With this we arrive at the real reason I purchased this CD: “Louie Louie” by The Kingsmen.  For years this was the great lost song in our scene.  We knew it but couldn’t find it in any record shops even though it kept appearing in so many movies including the amazing Animal House, the decent Coupe De Ville and the odd Quadrophenia.  In many ways this is the most perfect song in history.  Often it is the first song you learn to play when you first get a guitar.  And it is so blissfully sloppy.  It arrives here associated with the aforementioned National Lampoon’s Animal House in which is plays the ultimate in party roles as a heroic room of loser drunkards with personalities in reach of the viewer dance and celebrate while chanting along.  It’s a perfect moment.

From here the compilation closes out and peters off with a selection of instrumentals.  “Bring Down The Birds” by Herbie Hancock from Blow Up arrives seemingly based solely on being the baseline from “Groove Is In The Heart”.

The harmonica drive of the “Theme From Northern Exposure” by David Schwartz offers a smile and some joy as to hear the song play out for a full three minutes is an odd experience, as equally strange as using such Caribbean music for a show set in Alaska.

The duffest note occurs next as “Duelling Banjos” from Deliverance appears in the tracklist.  Who the fuck wants to listen to that?  Did you know the performers were Eric Weissberg and Steve Mandell?  More importantly, did you care?  This is buggery.

Returning to television “Suicide Is Painless” by Johnny Mandel (incorrectly credited as Jamie Mandel) from M*A*S*H offers a late slash.  I always found it strange that this song had words.  For a while I even thought that the Manic Street Preachers had come up with them.  Just what connects these sad words to the Korean War remains something of a mystery to me.
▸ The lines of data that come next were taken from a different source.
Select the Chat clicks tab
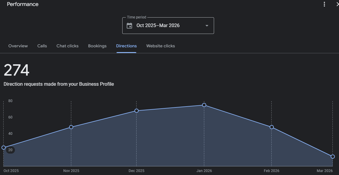 [x=67, y=46]
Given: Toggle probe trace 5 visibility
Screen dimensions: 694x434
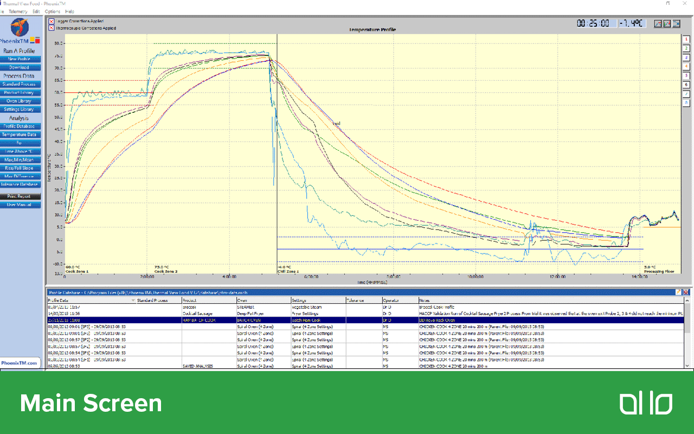Looking at the screenshot, I should (686, 74).
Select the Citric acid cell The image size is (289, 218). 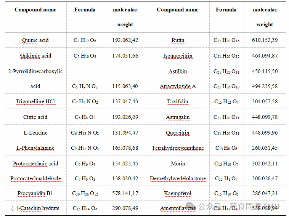[x=35, y=117]

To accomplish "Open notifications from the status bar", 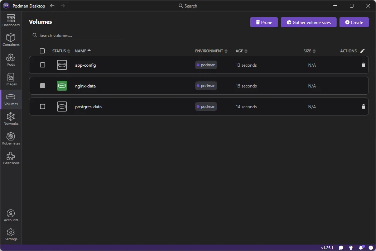I will pyautogui.click(x=361, y=247).
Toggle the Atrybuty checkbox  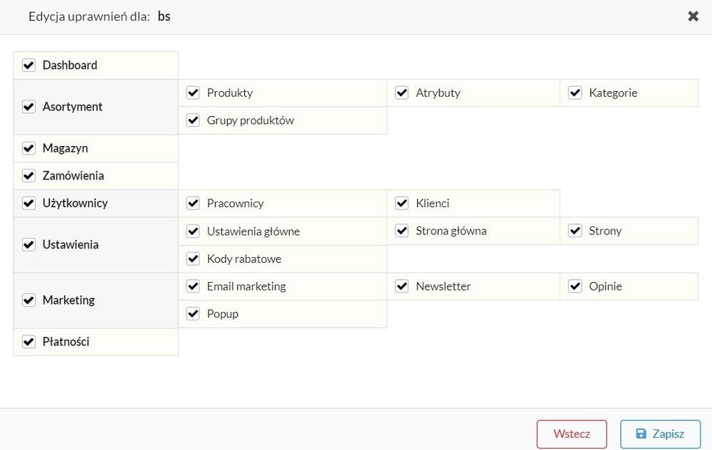click(402, 93)
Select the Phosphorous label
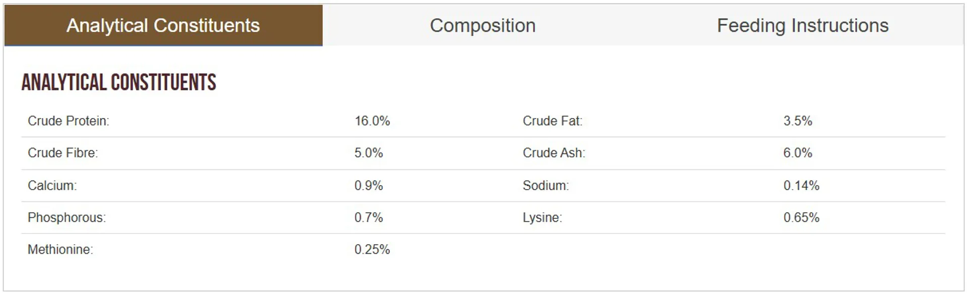967x293 pixels. point(67,217)
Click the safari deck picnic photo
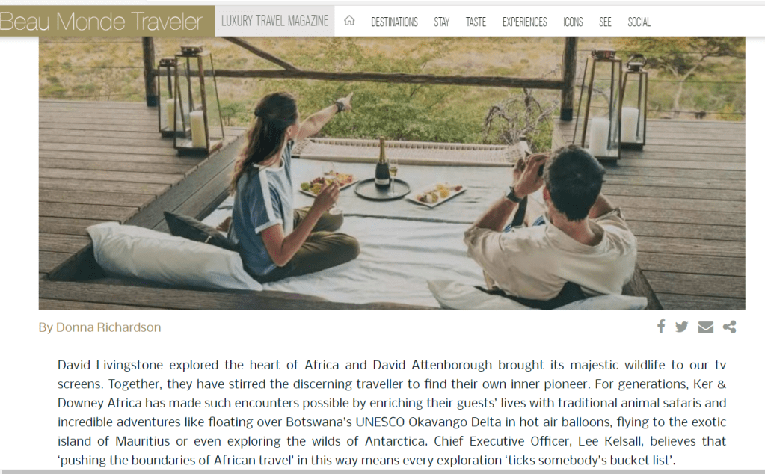Viewport: 765px width, 474px height. point(392,173)
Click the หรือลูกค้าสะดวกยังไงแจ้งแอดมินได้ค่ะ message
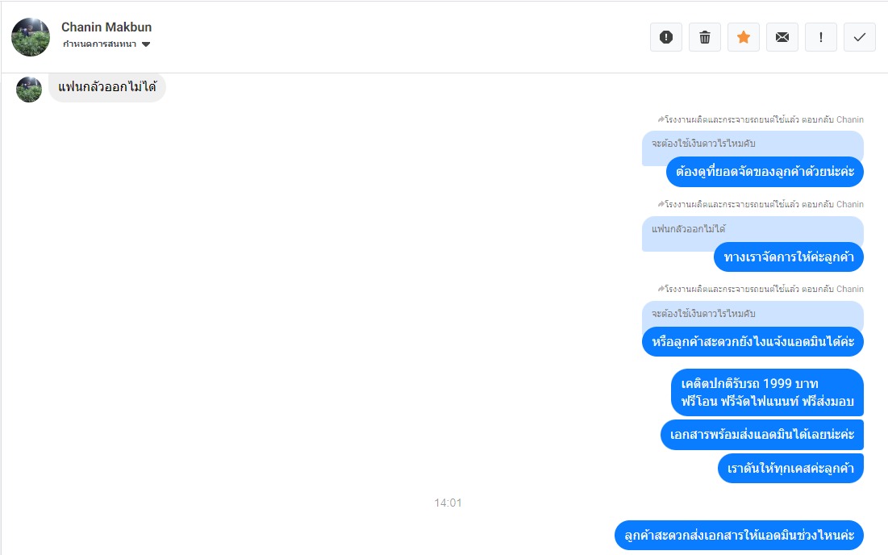 (x=753, y=342)
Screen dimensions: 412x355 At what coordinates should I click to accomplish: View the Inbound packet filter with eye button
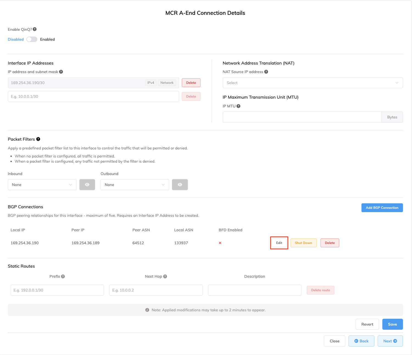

A real gem arrives in the penultimate spot with the haunting Jevetta Steele track “Calling You” from the movie Bagdad Café (as opposed to the TV series).  The inclusion of this track shows somebody somewhere selecting the songs for this record knew what they were doing.  This is truly an obscure gem.

Then with that the CD plays out with “Cavatina” from the John Williams’ orchestrated Deer Hunter score appearing as if backing a set of imaginary closing credits.

This was a funny fucking compilation.

Thesaurus moment: stratagem.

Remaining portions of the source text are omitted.